2. Reexamination is necessary every 6 to 12 months because residual obstruction and/or recoarctation occur in 20% to 25% of the patients who had the repair as neonates or young infants.
3. Subacute bacterial endocarditis (SBE) prophylaxis should be continued on indications because of frequently associated bicuspid aortic valve and residual coarctation.
4. Yearly surveillance by clinical examination, echocardiography, and cardiac magnetic resonance imaging (MRI) is necessary. This surveillance monitors persistent systemic hypertension due to residual narrowing proximal to the arch repair and development of an aneurysm of the aorta near the site of repair.

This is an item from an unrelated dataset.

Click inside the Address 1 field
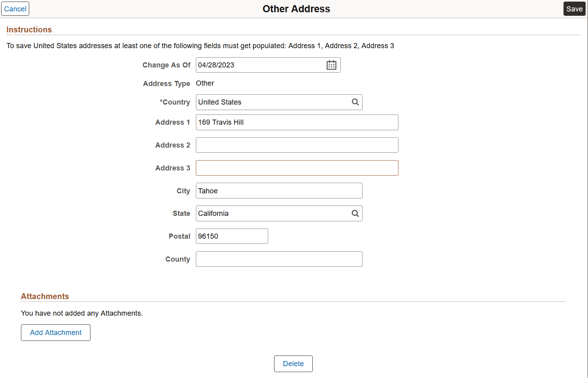coord(296,122)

5. Reassessment for subvalvar and valvar aortic stenosis or mitral stenosis should be performed at follow-up, given the common association and their progressive nature, particularly in the first few years of life.
6. Late repair of coarctation is associated with sudden intracranial bleeding from berry aneurysm in the brain.
I. Outcome of this case
1. The baby was delivered at term weighing 2.3 kg. Apgar scores were 8 at 1 minute and 9 at 5 minutes.
2. The baby passed the preductal hyperoxia test with a Pao2 of 275 mm Hg, but the postductal Pao2 was 80 mm Hg, suggesting significant right-to-left shunting through the ductus arteriosus and a critical coarctation.
3. PGE1 infusion was started at 0.0125 μg/kg per minute.
a. A low dose should be used here, given the prenatal diagnosis and because closure, even with a dose as low as 0.005 μg/kg per minute, is extremely unusual in a newborn just delivered.
b. The PDA responded well to PGE1.
4. The aortic valve annulus (4 mm) with antegrade flow and LV size (LV:RV length ratio was 0.8) was considered borderline but apex forming.
5. There were two surgical options: a univentricular repair (Norwood stage 1 with arch reconstruction) or biventricular repair only addressing the transverse arch hypoplasia.
a. The baby had arch reconstruction with pulmonary homograft and division of the patent ductus arteriosus at 1 week of age.
b. He was discharged on PO digoxin and furosemide at 2 weeks of age.